╭──

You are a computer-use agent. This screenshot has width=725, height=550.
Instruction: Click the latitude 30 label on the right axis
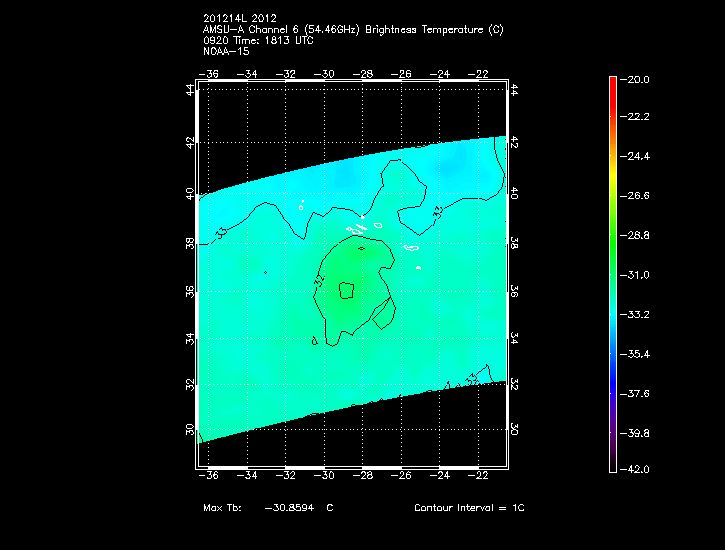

╰──
╭──

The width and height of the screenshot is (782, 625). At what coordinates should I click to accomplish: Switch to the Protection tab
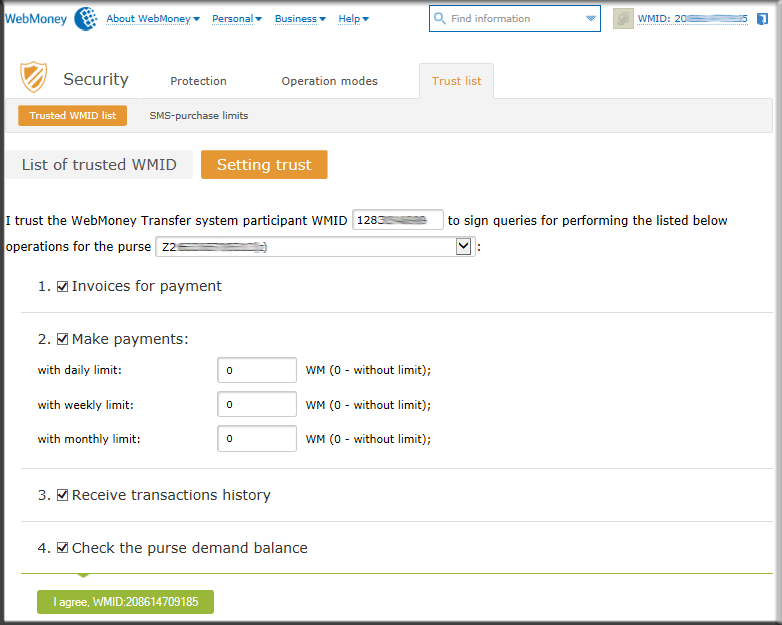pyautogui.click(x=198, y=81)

╰──
╭──

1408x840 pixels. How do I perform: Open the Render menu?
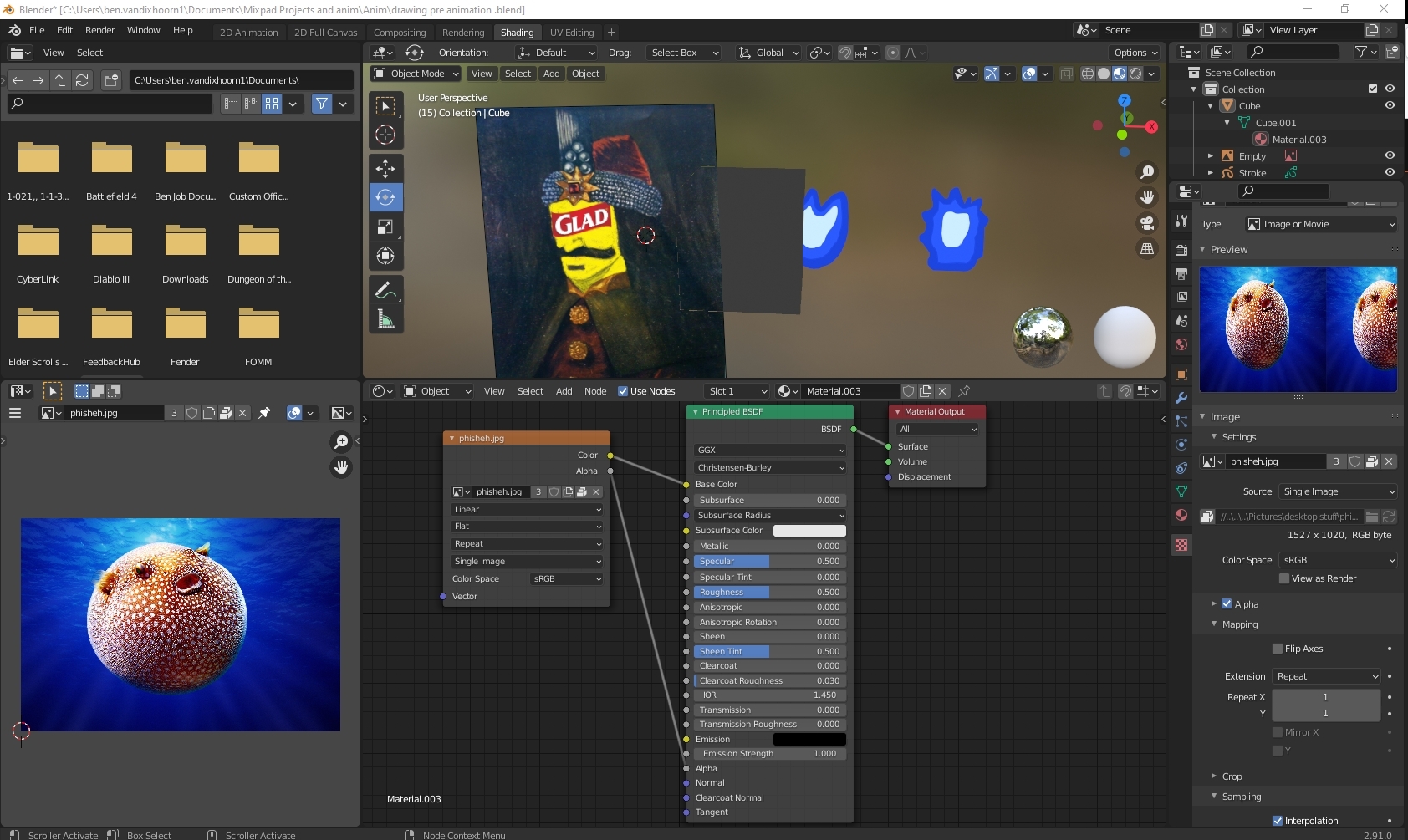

╰──

**What you need to do**
Everything starting at the line containing "You are a computer-use" and ending at the line containing "Instruction: Click the" in the records above should be repeated exactly, and only that.

**Output of the exercise**
You are a computer-use agent. This screenshot has width=725, height=550.
Instruction: Click the latitude 30 label on the right axis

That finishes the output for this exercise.